Instructions to follow: Word for word, restate each of the records below.
[[ Data provided, beginning ]]
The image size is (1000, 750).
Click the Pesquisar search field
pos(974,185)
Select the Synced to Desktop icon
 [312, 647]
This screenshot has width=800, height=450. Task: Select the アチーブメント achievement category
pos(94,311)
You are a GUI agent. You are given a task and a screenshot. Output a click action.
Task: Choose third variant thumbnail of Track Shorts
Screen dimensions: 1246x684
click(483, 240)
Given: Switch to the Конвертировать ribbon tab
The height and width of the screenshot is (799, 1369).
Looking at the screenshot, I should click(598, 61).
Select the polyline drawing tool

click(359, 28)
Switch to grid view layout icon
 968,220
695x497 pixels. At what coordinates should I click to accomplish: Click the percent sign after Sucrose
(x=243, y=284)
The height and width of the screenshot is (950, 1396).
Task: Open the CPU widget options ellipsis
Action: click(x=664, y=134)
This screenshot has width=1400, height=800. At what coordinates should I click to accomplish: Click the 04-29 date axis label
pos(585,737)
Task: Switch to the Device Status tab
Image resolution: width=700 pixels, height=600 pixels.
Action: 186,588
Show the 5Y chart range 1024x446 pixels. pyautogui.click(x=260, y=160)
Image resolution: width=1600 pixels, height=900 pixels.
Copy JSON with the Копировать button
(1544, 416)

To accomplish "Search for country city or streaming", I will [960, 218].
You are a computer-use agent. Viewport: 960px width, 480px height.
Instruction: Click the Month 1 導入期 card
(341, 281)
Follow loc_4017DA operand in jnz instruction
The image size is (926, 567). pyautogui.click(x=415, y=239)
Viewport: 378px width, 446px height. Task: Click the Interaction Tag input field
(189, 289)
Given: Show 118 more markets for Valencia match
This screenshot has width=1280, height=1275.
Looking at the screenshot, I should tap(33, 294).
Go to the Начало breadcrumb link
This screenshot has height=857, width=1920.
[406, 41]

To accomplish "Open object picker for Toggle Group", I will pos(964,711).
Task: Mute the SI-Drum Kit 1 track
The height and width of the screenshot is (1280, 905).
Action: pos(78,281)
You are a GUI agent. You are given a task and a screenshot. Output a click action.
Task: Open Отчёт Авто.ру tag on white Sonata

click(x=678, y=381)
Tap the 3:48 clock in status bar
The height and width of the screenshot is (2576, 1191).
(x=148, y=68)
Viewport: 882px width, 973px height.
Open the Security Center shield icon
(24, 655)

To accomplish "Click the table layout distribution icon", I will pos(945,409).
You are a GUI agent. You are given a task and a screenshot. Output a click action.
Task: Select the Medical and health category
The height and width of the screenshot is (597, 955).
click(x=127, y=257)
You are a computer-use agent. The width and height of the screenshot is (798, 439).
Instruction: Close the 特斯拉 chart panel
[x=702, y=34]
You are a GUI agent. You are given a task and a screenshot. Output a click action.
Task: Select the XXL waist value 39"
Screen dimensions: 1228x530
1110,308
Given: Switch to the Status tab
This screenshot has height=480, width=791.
[[ Data provided, end ]]
Problem solution:
The image size is (1000, 750).
Click the Pesquisar search field
pos(974,185)
Select the Synced to Desktop icon
 [312, 647]
This screenshot has width=800, height=450. Task: Select the アチーブメント achievement category
pos(94,311)
You are a GUI agent. You are given a task and a screenshot. Output a click action.
Task: Choose third variant thumbnail of Track Shorts
Screen dimensions: 1246x684
click(483, 240)
Given: Switch to the Конвертировать ribbon tab
The height and width of the screenshot is (799, 1369).
Looking at the screenshot, I should click(598, 61).
Select the polyline drawing tool

click(359, 28)
Switch to grid view layout icon
 968,220
695x497 pixels. At what coordinates should I click to accomplish: Click the percent sign after Sucrose
(x=243, y=284)
The height and width of the screenshot is (950, 1396).
Task: Open the CPU widget options ellipsis
Action: click(x=664, y=134)
This screenshot has width=1400, height=800. At what coordinates should I click to accomplish: Click the 04-29 date axis label
pos(585,737)
Task: Switch to the Device Status tab
Image resolution: width=700 pixels, height=600 pixels.
Action: 186,588
Show the 5Y chart range 1024x446 pixels. pyautogui.click(x=260, y=160)
Image resolution: width=1600 pixels, height=900 pixels.
Copy JSON with the Копировать button
(1544, 416)

To accomplish "Search for country city or streaming", I will [960, 218].
You are a computer-use agent. Viewport: 960px width, 480px height.
Instruction: Click the Month 1 導入期 card
(341, 281)
Follow loc_4017DA operand in jnz instruction
The image size is (926, 567). pyautogui.click(x=415, y=239)
Viewport: 378px width, 446px height. Task: Click the Interaction Tag input field
(189, 289)
Given: Show 118 more markets for Valencia match
This screenshot has width=1280, height=1275.
Looking at the screenshot, I should tap(33, 294).
Go to the Начало breadcrumb link
This screenshot has height=857, width=1920.
[406, 41]

To accomplish "Open object picker for Toggle Group", I will pos(964,711).
Task: Mute the SI-Drum Kit 1 track
The height and width of the screenshot is (1280, 905).
Action: pos(78,281)
You are a GUI agent. You are given a task and a screenshot. Output a click action.
Task: Open Отчёт Авто.ру tag on white Sonata

click(x=678, y=381)
Tap the 3:48 clock in status bar
The height and width of the screenshot is (2576, 1191).
(x=148, y=68)
Viewport: 882px width, 973px height.
Open the Security Center shield icon
(24, 655)

To accomplish "Click the table layout distribution icon", I will pos(945,409).
You are a GUI agent. You are given a task and a screenshot. Output a click action.
Task: Select the Medical and health category
The height and width of the screenshot is (597, 955).
click(x=127, y=257)
You are a computer-use agent. The width and height of the screenshot is (798, 439).
Instruction: Close the 特斯拉 chart panel
[x=702, y=34]
You are a GUI agent. You are given a task and a screenshot. Output a click action.
Task: Select the XXL waist value 39"
Screen dimensions: 1228x530
1110,308
Given: Switch to the Status tab
This screenshot has height=480, width=791.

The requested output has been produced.